Adjustment procedures rely on objective historical cost data and medical institution feedback as important support. The administration collects data through the national unified medical insurance information platform, forming basic data for disease grouping while establishing opinion collection and feedback mechanisms.
**Benefits for Medical Institutions**
The measures clarify disease-based payment policies of general concern to medical institutions, helping guide collaborative progress between medical insurance and healthcare:
Total budget management becomes more transparent, following principles of "determining expenditure based on revenue, balancing income and expenditure with slight surplus," and establishing reasonable expenditure budgets for total disease-based payment management.
Technical standard optimization becomes clearer, particularly the two-year adjustment cycle that balances grouping scheme stability with improved matching between grouping updates and clinical technology development.
Payment standard calculation becomes more reasonable, requiring dynamic adjustment of core elements and scientific calculation of disease payment standards, considering three main approaches: fixed rates, floating rates, and flexible rates.
Supporting measure construction becomes more comprehensive, with clear requirements for special case negotiations, advance payments, opinion collection feedback, negotiation consultation, and medical insurance data working groups.
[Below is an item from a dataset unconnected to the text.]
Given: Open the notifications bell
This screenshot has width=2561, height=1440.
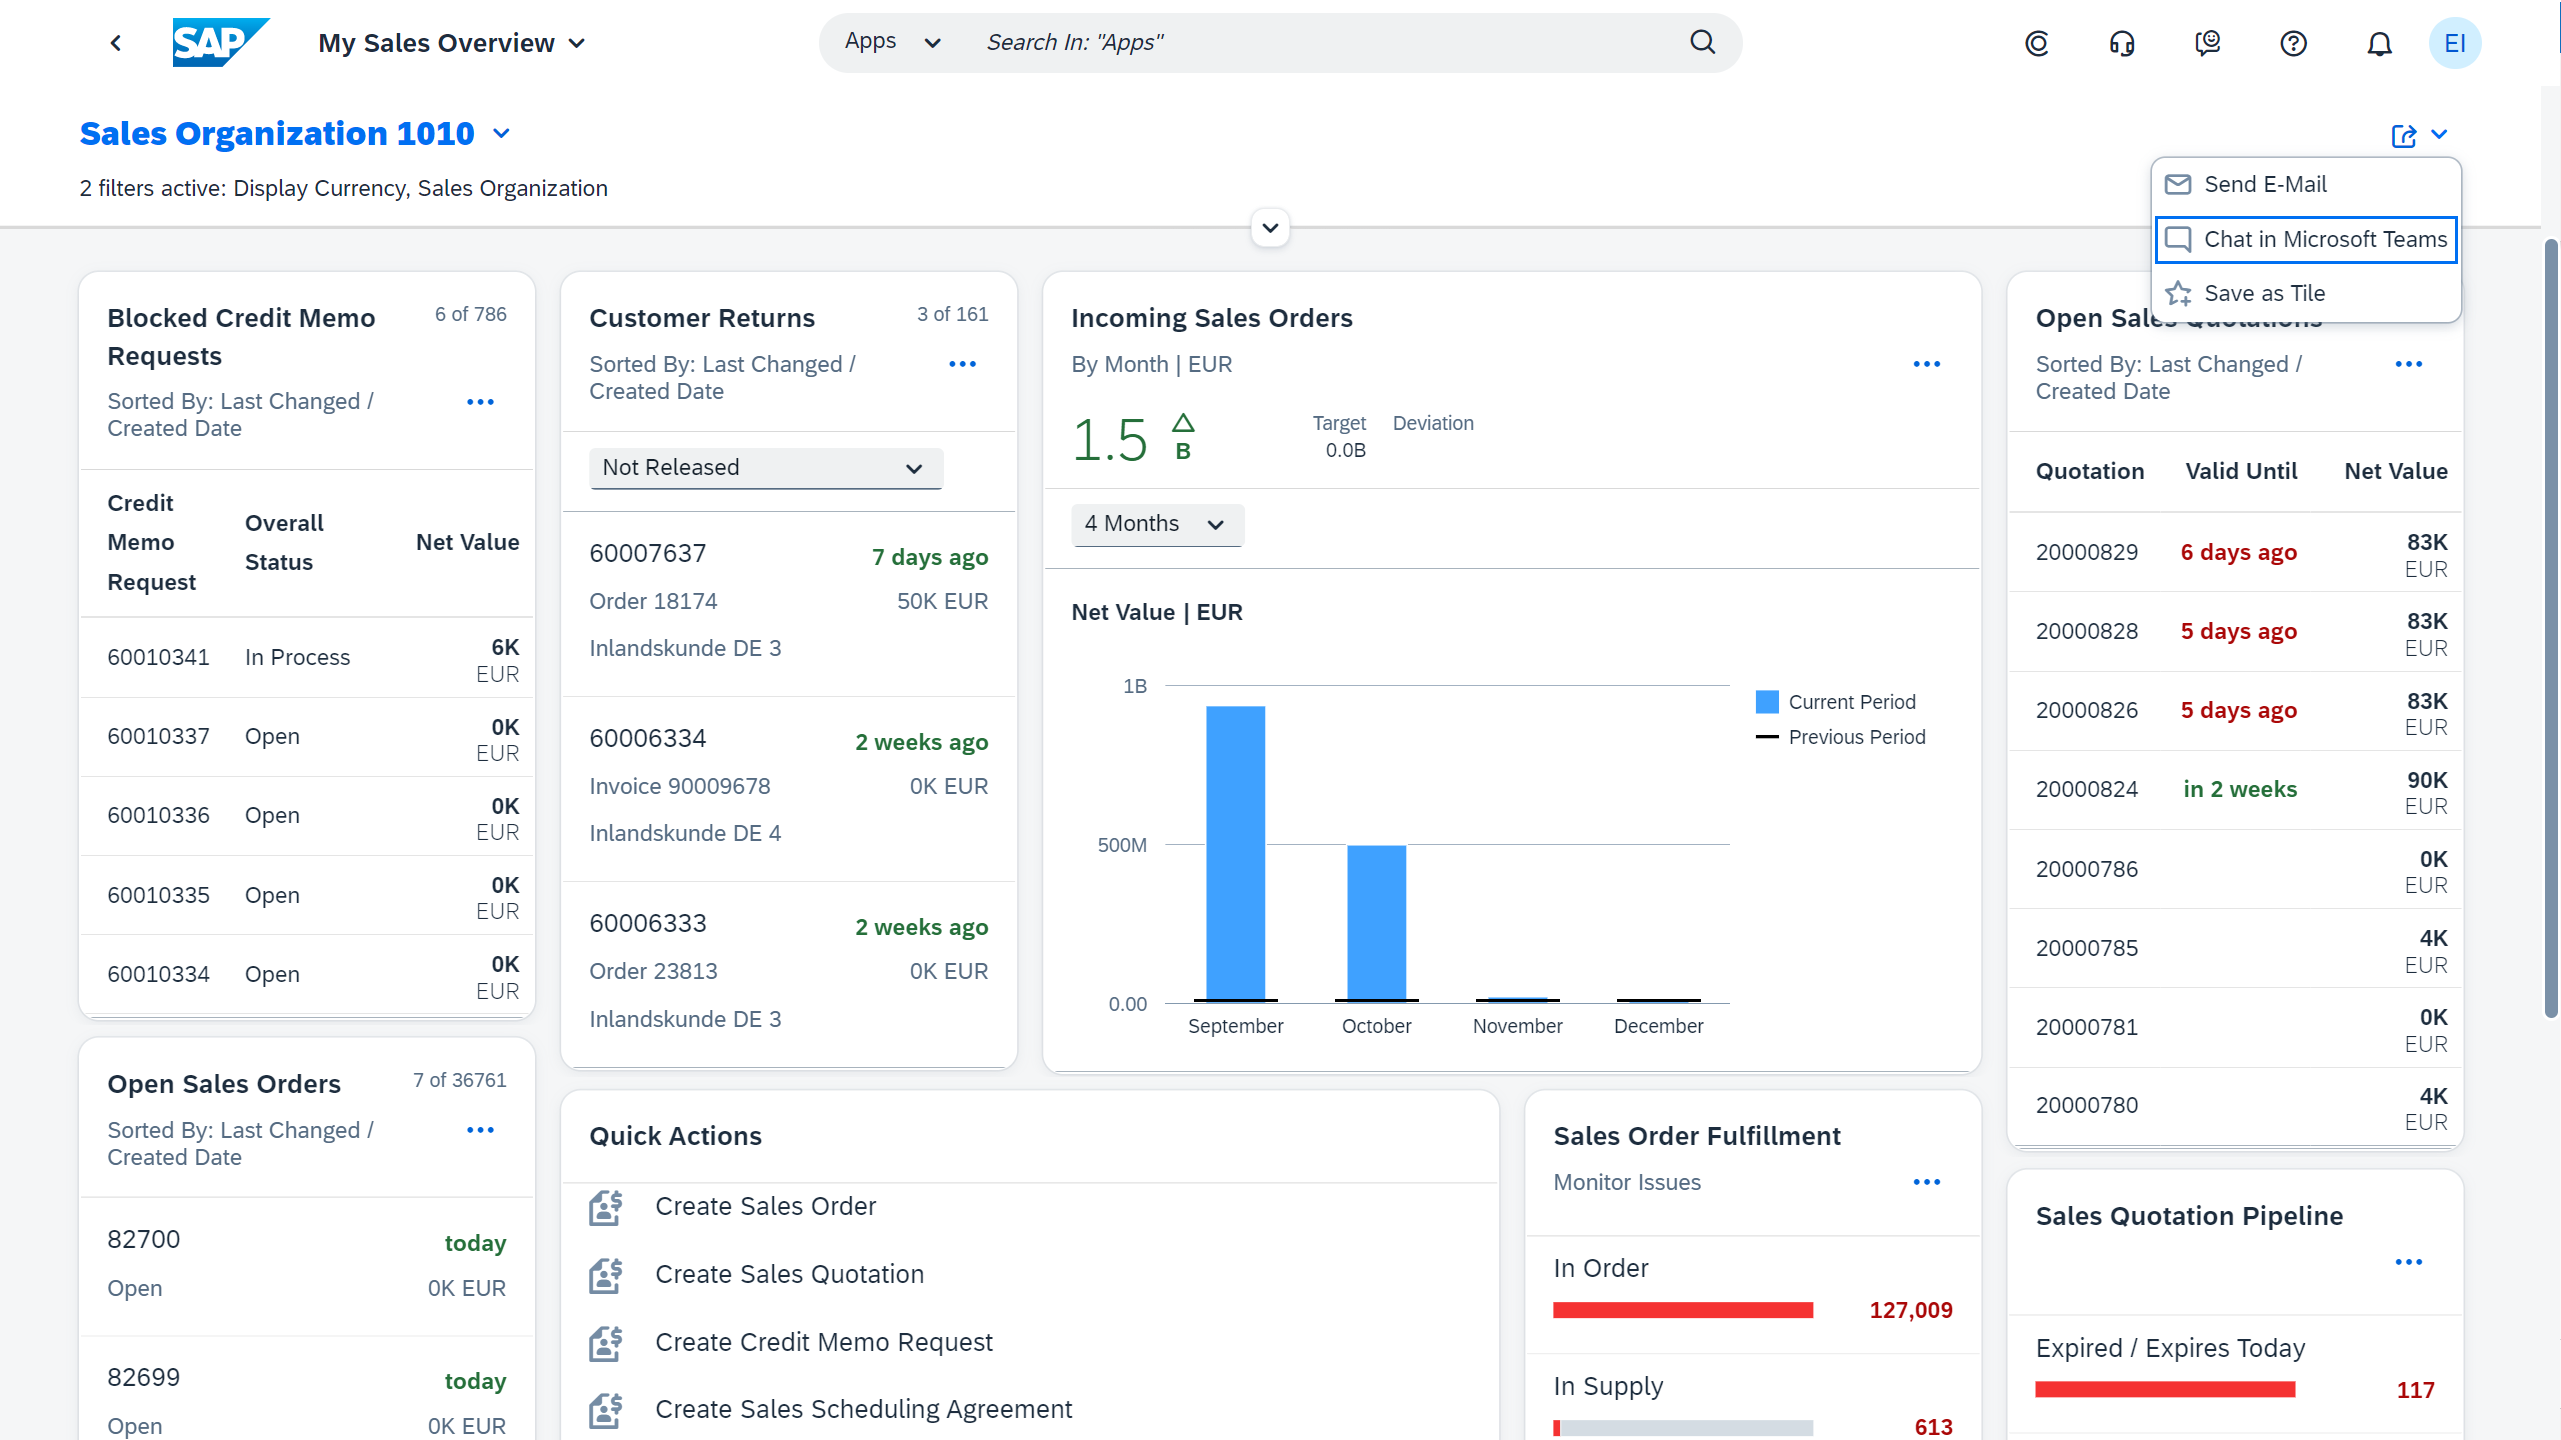Looking at the screenshot, I should coord(2379,43).
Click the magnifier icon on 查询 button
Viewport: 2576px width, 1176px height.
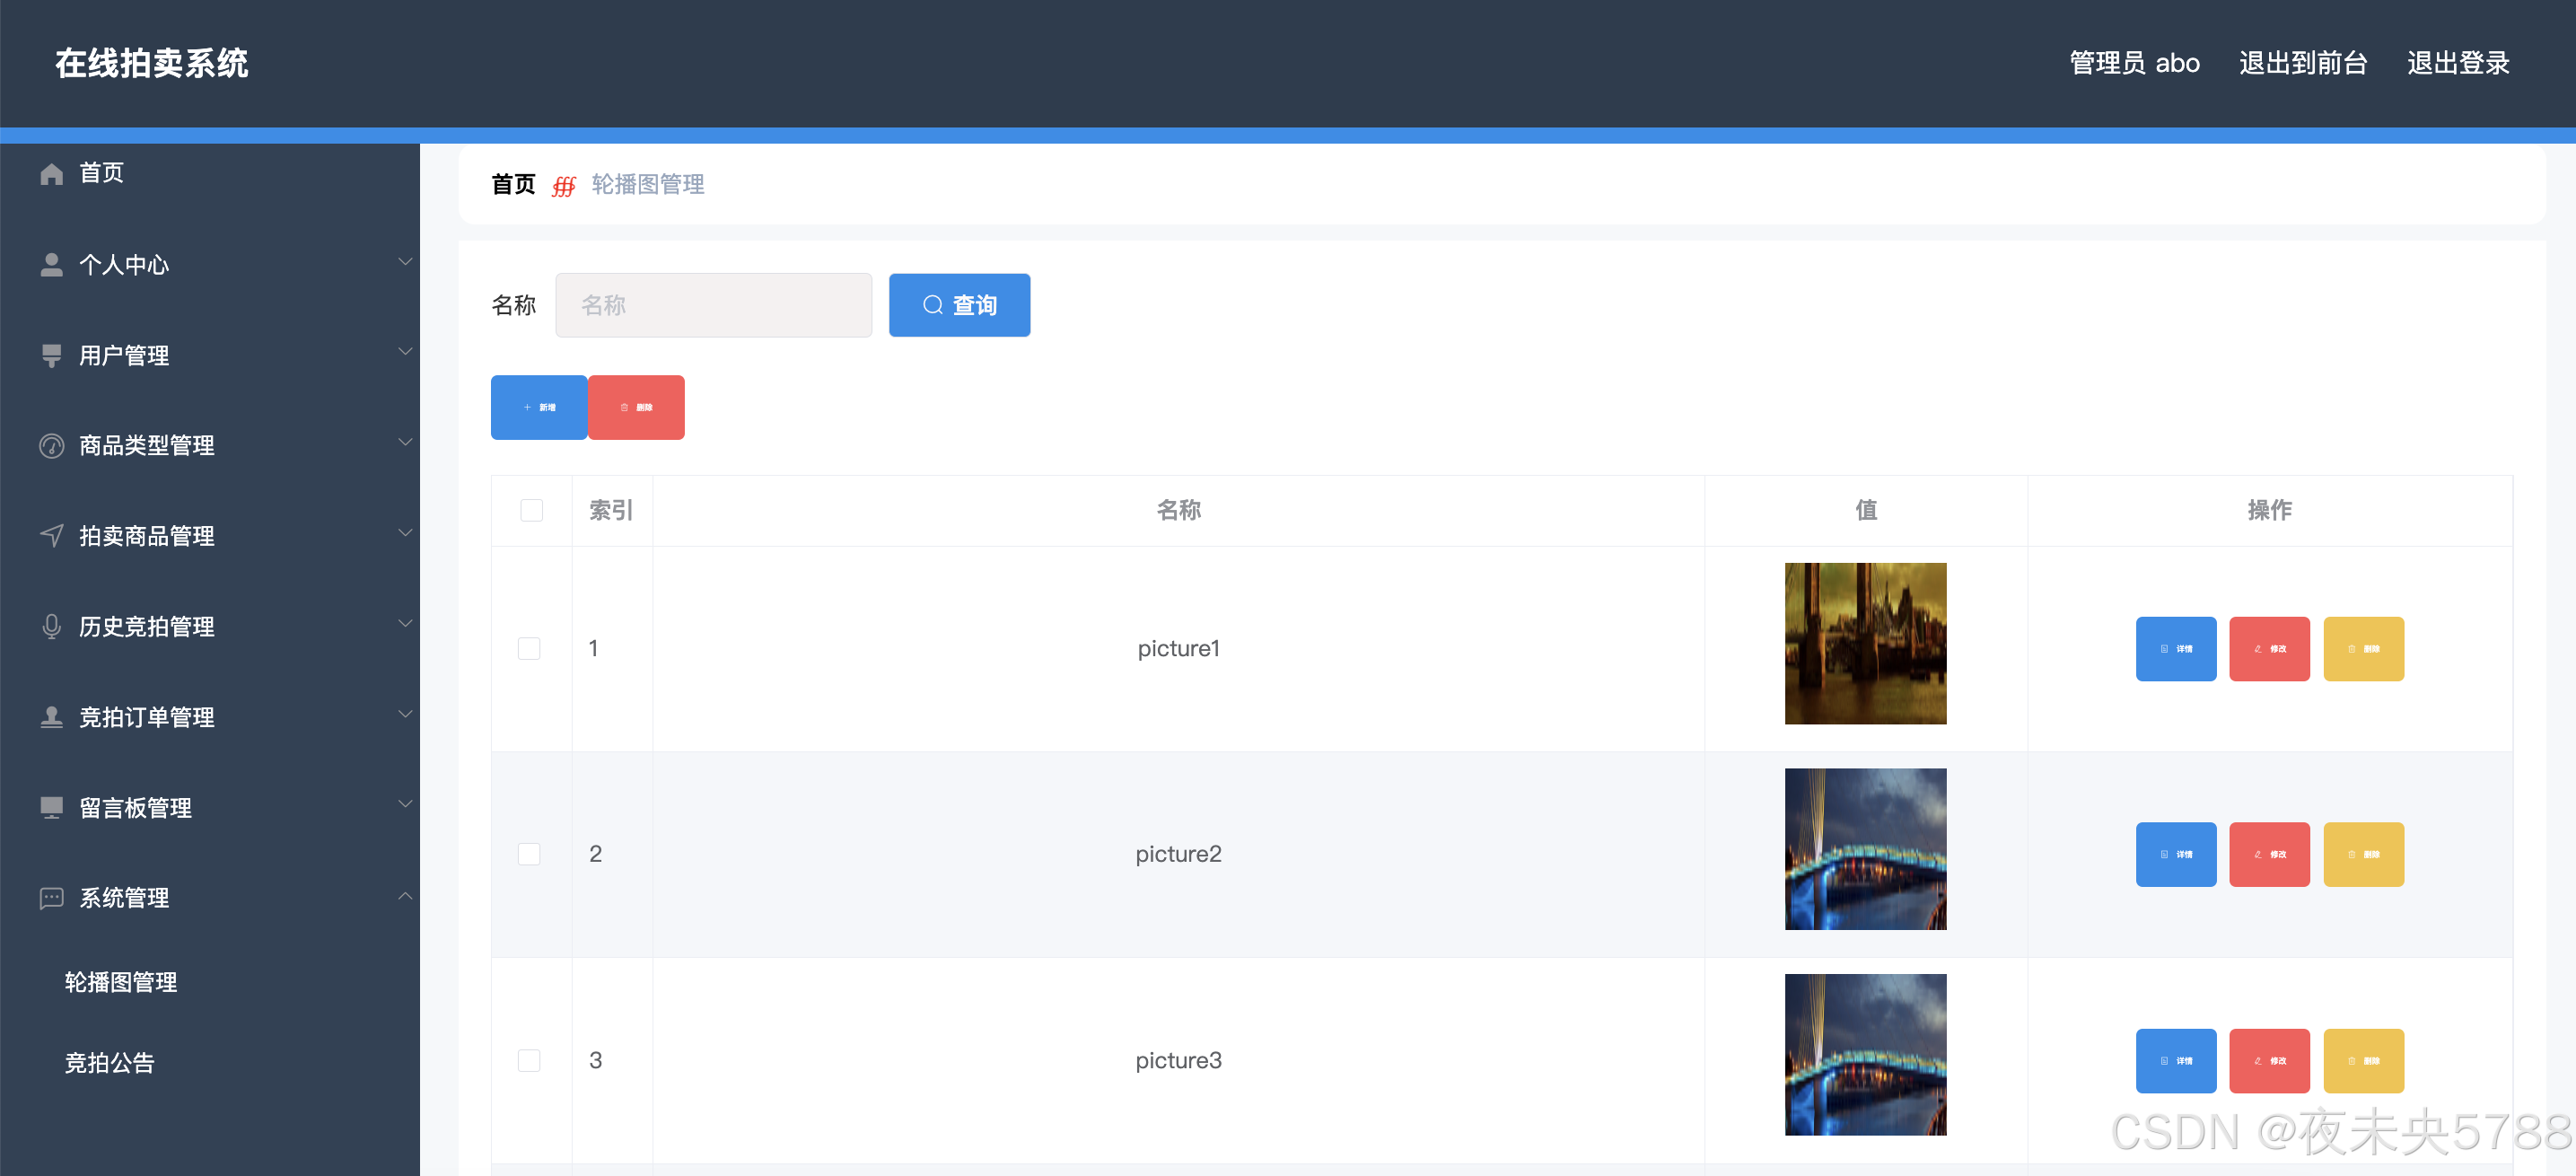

Fund settlement better reflects empowerment, fully utilizing the incentive role of disease surplus retention funds, clearly stating that medical institutions can treat disease surplus funds obtained through standardized services as business income.
**Implementation Requirements**
Local medical insurance departments must attach great importance to medical insurance payment method reform, maintain reform confidence, optimize reform paths, improve policies according to the measures, establish supporting mechanisms, and conduct reform effectiveness monitoring and evaluation.
Departments should promote medical insurance payment policy publicity and interpretation, strengthen training for medical insurance departments and medical institutions on disease-based payment knowledge, incorporate disease-based payment technical training into annual work as routine management, standardize training content, innovate training formats, and effectively improve relevant staff business capabilities.
The measures encourage designated medical institutions to follow new situations and requirements of payment method reform, strengthen medical insurance payment policy training for hospital managers and clinical medical staff, actively adapt to reform requirements, form reform synergy, and promote thorough reform implementation.